INFORMATION SHOWN:

# # #

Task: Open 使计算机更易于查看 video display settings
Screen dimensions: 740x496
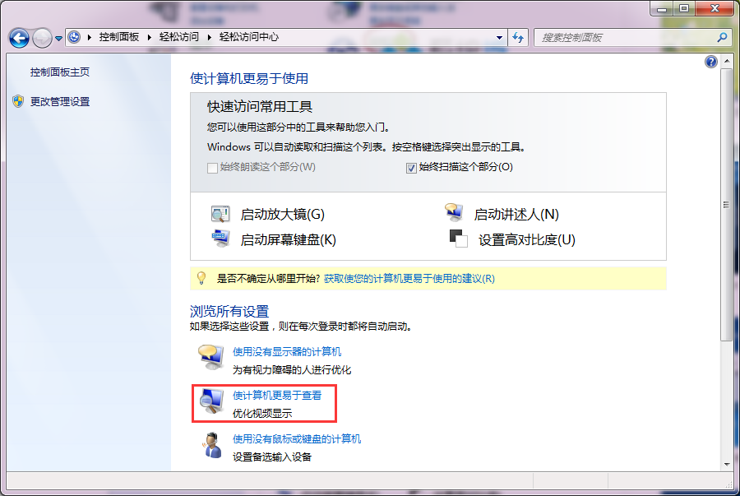Action: point(279,396)
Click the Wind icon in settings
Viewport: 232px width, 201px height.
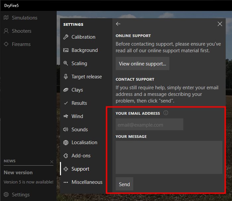(x=66, y=116)
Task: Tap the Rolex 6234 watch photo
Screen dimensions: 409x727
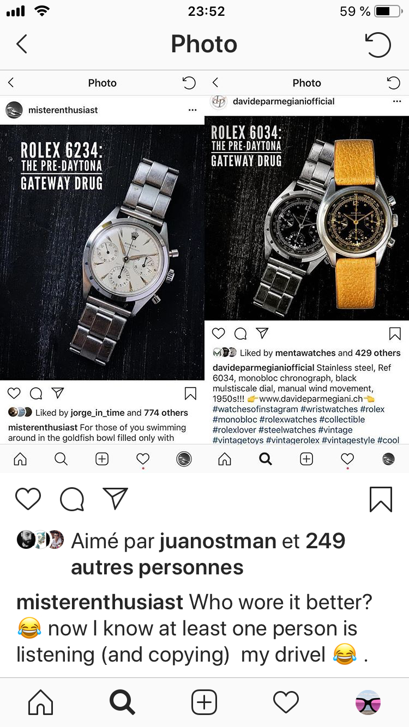Action: [x=102, y=252]
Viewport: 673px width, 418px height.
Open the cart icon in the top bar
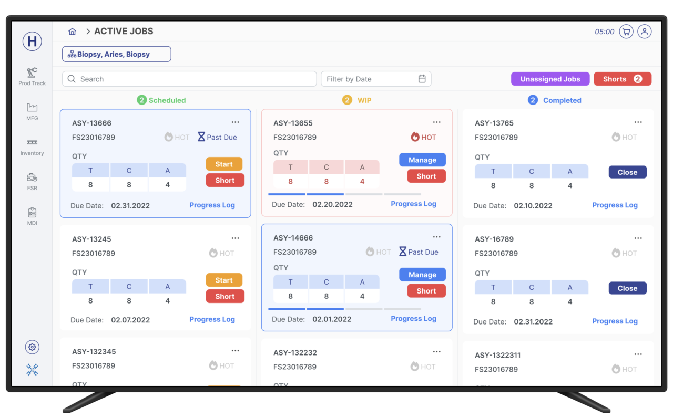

# # #

WORK ORDER:
The total wanted is the number of lines in the entries above that contain "Task". Give it alone.

WRITTEN ANSWER:
2